Records for processing:
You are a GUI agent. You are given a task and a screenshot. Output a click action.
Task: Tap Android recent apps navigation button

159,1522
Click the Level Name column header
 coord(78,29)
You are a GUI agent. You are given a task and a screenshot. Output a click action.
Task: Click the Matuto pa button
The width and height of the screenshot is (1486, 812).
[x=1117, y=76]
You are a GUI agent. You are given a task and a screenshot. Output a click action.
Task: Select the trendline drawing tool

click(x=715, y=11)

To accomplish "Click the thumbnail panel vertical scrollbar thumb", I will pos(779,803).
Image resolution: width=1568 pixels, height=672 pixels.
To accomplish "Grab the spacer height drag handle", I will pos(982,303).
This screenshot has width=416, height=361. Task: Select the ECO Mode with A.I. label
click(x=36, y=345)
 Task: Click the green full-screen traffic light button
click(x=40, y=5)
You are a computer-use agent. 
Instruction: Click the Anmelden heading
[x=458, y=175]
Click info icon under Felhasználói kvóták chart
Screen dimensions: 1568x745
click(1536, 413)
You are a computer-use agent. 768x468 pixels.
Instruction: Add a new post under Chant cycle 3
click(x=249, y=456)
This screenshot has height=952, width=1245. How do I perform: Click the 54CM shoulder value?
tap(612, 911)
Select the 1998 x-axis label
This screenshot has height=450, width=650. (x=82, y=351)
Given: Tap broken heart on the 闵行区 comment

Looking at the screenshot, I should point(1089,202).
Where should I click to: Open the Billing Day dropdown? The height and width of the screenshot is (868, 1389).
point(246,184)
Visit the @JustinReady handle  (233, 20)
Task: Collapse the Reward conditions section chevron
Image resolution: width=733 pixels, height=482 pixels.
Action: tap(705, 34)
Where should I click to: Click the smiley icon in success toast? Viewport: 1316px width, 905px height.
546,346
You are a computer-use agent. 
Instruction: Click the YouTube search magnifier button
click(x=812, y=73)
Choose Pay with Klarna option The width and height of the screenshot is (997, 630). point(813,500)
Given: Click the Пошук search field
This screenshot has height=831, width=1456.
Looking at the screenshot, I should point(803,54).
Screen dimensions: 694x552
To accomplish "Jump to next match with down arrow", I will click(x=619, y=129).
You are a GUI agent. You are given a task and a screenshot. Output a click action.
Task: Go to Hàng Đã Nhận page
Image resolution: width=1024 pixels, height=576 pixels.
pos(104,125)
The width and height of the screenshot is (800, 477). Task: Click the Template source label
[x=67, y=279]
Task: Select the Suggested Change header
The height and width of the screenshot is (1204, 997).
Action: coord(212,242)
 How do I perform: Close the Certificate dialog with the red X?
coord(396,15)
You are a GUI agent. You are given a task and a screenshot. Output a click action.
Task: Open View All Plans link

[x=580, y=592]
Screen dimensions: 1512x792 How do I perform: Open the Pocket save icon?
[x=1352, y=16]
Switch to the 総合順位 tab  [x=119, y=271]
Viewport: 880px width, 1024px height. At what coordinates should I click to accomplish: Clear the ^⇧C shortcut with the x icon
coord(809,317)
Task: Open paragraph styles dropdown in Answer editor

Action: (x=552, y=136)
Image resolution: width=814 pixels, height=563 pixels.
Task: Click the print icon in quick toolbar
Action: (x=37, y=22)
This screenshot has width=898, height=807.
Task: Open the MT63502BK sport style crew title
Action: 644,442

Exercise description:
Would you output all the records above exactly as written?

Output below:
You are a GUI agent. You are given a task and a screenshot. Output a click action.
Task: Tap Android recent apps navigation button

159,1522
Click the Level Name column header
 coord(78,29)
You are a GUI agent. You are given a task and a screenshot. Output a click action.
Task: Click the Matuto pa button
The width and height of the screenshot is (1486, 812).
[x=1117, y=76]
You are a GUI agent. You are given a task and a screenshot. Output a click action.
Task: Select the trendline drawing tool

click(x=715, y=11)

To accomplish "Click the thumbnail panel vertical scrollbar thumb", I will pos(779,803).
Image resolution: width=1568 pixels, height=672 pixels.
To accomplish "Grab the spacer height drag handle", I will pos(982,303).
This screenshot has width=416, height=361. Task: Select the ECO Mode with A.I. label
click(x=36, y=345)
 Task: Click the green full-screen traffic light button
click(x=40, y=5)
You are a computer-use agent. 
Instruction: Click the Anmelden heading
[x=458, y=175]
Click info icon under Felhasználói kvóták chart
Screen dimensions: 1568x745
click(1536, 413)
You are a computer-use agent. 768x468 pixels.
Instruction: Add a new post under Chant cycle 3
click(x=249, y=456)
This screenshot has height=952, width=1245. How do I perform: Click the 54CM shoulder value?
tap(612, 911)
Select the 1998 x-axis label
This screenshot has height=450, width=650. (x=82, y=351)
Given: Tap broken heart on the 闵行区 comment

Looking at the screenshot, I should point(1089,202).
Where should I click to: Open the Billing Day dropdown? The height and width of the screenshot is (868, 1389).
point(246,184)
Visit the @JustinReady handle  (233, 20)
Task: Collapse the Reward conditions section chevron
Image resolution: width=733 pixels, height=482 pixels.
Action: tap(705, 34)
Where should I click to: Click the smiley icon in success toast? Viewport: 1316px width, 905px height.
546,346
You are a computer-use agent. 
Instruction: Click the YouTube search magnifier button
click(x=812, y=73)
Choose Pay with Klarna option The width and height of the screenshot is (997, 630). point(813,500)
Given: Click the Пошук search field
This screenshot has height=831, width=1456.
Looking at the screenshot, I should point(803,54).
Screen dimensions: 694x552
To accomplish "Jump to next match with down arrow", I will click(x=619, y=129).
You are a GUI agent. You are given a task and a screenshot. Output a click action.
Task: Go to Hàng Đã Nhận page
Image resolution: width=1024 pixels, height=576 pixels.
pos(104,125)
The width and height of the screenshot is (800, 477). Task: Click the Template source label
[x=67, y=279]
Task: Select the Suggested Change header
The height and width of the screenshot is (1204, 997).
Action: coord(212,242)
 How do I perform: Close the Certificate dialog with the red X?
coord(396,15)
You are a GUI agent. You are given a task and a screenshot. Output a click action.
Task: Open View All Plans link

[x=580, y=592]
Screen dimensions: 1512x792 How do I perform: Open the Pocket save icon?
[x=1352, y=16]
Switch to the 総合順位 tab  [x=119, y=271]
Viewport: 880px width, 1024px height. At what coordinates should I click to accomplish: Clear the ^⇧C shortcut with the x icon
coord(809,317)
Task: Open paragraph styles dropdown in Answer editor

Action: (x=552, y=136)
Image resolution: width=814 pixels, height=563 pixels.
Task: Click the print icon in quick toolbar
Action: (x=37, y=22)
This screenshot has width=898, height=807.
Task: Open the MT63502BK sport style crew title
Action: 644,442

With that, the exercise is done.